**WHAT IS EXPECTED**
The number of lines in the records that include "Refresh" is all you should give.

Records from a collection:
[Start of Attachment]
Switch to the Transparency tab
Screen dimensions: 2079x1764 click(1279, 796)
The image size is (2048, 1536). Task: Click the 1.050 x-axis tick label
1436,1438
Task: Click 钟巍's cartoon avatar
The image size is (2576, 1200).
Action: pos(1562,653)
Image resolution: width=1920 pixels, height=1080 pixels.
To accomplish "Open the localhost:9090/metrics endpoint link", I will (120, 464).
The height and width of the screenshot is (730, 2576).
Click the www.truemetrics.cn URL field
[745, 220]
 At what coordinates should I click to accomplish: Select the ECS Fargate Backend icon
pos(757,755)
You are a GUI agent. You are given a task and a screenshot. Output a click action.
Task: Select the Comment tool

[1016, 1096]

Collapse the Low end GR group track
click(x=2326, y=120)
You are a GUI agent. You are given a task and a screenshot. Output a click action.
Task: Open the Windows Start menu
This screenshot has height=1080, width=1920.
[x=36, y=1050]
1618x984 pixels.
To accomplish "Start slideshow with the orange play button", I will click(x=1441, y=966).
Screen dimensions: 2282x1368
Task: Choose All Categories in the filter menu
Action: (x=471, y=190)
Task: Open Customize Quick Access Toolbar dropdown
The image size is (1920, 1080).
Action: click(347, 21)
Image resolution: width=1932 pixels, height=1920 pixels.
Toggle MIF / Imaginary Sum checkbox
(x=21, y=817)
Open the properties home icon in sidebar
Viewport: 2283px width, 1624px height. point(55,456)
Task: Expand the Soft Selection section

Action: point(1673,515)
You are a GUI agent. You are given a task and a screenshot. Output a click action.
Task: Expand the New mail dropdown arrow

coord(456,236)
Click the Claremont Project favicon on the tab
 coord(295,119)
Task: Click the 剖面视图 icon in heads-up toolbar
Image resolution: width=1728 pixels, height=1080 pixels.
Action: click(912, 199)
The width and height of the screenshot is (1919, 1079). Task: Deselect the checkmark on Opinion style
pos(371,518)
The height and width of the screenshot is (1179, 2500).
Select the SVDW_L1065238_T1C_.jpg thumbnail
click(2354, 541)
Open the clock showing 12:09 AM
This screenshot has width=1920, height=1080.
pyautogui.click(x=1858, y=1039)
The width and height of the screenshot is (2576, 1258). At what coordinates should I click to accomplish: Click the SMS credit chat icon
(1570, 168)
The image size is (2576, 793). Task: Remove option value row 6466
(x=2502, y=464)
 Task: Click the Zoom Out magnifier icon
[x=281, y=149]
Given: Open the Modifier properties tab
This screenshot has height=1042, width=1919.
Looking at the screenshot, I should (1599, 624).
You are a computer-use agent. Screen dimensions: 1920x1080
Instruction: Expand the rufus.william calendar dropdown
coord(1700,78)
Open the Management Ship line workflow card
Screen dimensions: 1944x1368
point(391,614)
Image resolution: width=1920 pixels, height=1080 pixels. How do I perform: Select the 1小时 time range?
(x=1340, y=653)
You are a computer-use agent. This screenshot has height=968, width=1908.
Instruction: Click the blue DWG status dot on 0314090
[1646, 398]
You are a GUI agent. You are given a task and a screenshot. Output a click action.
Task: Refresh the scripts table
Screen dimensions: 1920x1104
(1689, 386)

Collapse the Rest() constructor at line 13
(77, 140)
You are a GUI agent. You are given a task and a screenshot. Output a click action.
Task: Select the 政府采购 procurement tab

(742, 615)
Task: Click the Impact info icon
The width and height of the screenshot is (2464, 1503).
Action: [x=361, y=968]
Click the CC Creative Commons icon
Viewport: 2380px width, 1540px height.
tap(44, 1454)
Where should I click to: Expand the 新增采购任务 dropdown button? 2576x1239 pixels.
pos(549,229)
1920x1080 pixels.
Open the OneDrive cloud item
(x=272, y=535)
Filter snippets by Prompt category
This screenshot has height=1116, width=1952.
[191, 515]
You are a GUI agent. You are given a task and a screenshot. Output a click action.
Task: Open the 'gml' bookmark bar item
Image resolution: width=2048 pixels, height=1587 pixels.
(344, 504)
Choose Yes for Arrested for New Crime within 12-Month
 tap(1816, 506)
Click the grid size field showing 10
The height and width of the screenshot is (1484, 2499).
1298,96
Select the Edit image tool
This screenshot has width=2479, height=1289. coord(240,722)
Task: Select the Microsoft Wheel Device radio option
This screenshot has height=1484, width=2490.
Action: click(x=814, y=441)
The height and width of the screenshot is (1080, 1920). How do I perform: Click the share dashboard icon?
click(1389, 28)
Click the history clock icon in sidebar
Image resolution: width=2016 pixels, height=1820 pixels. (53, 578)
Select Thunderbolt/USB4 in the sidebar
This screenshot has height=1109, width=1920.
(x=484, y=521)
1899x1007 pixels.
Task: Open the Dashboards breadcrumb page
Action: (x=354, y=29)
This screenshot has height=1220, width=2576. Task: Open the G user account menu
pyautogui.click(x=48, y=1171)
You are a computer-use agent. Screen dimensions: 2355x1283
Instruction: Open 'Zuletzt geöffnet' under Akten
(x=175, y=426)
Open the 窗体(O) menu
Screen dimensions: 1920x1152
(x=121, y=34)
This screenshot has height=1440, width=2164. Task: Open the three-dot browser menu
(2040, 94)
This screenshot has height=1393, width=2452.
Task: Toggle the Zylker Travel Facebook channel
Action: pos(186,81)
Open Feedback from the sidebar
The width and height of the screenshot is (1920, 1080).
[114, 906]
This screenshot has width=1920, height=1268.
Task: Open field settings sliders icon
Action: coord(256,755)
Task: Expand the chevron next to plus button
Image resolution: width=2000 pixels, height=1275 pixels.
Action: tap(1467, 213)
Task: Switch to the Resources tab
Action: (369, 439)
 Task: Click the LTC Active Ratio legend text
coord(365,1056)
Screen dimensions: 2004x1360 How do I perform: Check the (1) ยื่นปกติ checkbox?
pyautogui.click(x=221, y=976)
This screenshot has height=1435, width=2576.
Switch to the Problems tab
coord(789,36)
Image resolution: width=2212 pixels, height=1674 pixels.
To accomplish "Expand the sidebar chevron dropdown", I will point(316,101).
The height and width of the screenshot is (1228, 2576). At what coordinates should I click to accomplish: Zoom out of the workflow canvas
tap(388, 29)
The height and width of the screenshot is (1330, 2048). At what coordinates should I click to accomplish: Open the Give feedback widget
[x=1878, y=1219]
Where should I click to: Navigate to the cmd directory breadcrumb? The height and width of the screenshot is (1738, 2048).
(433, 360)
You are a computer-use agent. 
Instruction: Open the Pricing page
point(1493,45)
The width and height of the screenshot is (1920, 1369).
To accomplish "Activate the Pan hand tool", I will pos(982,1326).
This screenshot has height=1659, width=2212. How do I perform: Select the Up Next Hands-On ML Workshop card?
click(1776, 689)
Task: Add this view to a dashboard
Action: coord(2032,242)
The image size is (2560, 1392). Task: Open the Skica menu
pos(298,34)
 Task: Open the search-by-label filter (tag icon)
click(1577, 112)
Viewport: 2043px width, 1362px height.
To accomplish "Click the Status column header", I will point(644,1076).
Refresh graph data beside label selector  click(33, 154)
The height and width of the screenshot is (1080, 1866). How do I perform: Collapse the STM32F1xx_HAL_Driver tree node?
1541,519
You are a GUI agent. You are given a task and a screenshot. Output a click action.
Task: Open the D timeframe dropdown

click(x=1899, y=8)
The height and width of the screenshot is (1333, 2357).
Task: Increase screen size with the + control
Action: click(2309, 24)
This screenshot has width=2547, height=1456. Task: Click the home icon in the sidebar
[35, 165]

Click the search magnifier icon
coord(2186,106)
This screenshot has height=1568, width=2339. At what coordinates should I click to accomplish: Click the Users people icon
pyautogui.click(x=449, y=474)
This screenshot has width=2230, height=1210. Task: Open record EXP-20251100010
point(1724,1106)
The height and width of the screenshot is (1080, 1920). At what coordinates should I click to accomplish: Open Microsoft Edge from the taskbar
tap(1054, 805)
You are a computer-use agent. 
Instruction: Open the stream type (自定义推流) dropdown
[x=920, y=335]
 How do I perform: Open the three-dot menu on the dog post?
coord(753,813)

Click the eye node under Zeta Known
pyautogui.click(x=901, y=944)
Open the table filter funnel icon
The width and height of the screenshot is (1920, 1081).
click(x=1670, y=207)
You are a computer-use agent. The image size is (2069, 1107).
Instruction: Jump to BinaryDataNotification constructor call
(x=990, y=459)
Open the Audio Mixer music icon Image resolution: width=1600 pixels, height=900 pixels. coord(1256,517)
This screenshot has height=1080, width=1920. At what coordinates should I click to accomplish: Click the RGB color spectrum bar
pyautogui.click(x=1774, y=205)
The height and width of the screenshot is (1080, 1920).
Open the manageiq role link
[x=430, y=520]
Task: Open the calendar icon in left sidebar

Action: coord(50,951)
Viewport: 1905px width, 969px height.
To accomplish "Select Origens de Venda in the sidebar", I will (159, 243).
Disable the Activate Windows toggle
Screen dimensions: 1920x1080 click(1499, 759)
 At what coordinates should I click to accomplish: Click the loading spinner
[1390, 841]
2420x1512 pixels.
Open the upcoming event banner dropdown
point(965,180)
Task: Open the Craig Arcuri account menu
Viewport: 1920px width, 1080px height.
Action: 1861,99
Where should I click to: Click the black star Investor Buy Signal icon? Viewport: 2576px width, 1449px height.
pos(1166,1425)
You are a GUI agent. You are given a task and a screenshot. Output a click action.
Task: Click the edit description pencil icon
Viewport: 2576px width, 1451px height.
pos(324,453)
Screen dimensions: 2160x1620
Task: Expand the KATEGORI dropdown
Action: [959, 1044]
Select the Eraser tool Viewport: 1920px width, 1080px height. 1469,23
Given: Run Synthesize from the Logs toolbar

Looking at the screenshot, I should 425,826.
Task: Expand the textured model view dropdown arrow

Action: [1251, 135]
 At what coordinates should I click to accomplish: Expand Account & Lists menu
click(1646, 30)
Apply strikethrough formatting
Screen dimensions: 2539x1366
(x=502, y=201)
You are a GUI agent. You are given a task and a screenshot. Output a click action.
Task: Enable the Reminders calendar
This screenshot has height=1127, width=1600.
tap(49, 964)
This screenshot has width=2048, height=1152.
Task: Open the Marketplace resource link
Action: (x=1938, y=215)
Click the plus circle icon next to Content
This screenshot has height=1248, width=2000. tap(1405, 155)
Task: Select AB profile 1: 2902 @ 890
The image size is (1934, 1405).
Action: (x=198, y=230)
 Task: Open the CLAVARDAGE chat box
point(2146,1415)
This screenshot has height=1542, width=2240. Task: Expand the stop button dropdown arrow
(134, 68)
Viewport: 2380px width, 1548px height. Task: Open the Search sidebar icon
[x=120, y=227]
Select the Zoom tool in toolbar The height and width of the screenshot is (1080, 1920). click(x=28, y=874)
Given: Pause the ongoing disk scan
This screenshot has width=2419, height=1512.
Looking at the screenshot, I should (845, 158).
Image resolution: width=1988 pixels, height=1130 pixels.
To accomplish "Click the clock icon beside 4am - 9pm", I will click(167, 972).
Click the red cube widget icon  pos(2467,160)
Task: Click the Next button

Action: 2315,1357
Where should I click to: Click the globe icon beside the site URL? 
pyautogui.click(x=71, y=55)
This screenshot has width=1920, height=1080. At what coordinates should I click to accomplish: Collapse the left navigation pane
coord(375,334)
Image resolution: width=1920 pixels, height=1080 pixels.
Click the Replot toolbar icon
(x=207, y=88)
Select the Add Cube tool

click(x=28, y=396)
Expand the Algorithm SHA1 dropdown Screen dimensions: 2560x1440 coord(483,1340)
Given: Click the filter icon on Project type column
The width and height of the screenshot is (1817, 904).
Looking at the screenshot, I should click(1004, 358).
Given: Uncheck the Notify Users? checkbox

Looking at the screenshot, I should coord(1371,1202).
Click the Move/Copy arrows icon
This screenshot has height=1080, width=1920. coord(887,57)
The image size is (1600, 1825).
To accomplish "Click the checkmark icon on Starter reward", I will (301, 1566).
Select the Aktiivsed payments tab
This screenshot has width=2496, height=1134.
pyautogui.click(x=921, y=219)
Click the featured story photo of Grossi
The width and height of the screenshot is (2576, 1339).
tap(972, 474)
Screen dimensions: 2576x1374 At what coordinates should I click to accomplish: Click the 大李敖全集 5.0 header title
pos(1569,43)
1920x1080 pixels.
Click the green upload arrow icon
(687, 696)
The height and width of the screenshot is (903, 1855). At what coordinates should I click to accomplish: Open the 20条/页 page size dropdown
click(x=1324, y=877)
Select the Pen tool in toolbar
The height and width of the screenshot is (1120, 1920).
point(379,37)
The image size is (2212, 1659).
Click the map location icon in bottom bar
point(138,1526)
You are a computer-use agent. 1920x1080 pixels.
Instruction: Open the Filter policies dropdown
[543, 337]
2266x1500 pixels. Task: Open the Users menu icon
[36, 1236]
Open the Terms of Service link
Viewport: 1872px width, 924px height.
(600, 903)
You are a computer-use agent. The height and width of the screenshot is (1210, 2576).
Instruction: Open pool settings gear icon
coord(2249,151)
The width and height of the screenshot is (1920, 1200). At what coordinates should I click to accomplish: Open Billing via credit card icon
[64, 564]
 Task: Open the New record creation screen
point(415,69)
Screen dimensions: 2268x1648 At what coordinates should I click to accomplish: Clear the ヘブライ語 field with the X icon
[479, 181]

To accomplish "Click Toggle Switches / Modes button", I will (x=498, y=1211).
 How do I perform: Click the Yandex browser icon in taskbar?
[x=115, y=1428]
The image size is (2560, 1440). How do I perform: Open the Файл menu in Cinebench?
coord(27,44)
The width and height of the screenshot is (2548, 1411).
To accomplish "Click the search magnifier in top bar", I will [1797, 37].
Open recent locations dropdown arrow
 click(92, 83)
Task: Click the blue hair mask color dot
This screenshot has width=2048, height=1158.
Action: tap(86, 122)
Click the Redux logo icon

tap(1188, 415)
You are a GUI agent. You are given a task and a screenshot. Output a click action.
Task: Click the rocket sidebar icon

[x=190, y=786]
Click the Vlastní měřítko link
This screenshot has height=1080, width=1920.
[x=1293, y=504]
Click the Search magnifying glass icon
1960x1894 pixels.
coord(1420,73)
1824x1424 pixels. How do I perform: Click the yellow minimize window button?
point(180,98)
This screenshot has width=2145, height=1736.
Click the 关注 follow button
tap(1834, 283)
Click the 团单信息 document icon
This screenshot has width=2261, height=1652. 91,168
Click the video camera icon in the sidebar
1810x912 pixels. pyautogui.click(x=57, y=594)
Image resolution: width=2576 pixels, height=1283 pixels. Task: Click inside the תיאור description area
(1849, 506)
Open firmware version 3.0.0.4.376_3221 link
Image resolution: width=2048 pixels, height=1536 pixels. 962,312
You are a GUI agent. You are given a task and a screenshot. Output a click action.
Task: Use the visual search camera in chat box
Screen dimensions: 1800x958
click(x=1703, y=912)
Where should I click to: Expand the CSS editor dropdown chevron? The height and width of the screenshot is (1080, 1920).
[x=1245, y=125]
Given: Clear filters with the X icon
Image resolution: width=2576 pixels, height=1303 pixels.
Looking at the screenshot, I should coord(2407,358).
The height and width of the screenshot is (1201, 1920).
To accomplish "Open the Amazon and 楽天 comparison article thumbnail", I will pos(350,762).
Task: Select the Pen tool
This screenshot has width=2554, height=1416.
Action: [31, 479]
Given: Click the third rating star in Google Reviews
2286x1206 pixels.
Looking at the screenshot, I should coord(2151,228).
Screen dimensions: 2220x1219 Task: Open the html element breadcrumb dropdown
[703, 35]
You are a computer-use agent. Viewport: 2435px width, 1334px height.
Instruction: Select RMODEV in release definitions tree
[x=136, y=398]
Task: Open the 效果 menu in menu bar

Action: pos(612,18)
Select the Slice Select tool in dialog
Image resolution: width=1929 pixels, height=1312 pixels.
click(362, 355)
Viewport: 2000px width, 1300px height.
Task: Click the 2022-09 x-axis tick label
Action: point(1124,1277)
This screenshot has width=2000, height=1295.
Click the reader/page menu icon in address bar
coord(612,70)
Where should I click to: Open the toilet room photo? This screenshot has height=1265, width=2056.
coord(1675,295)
[End of Attachment]
**ANSWER TO THE PROBLEM**
2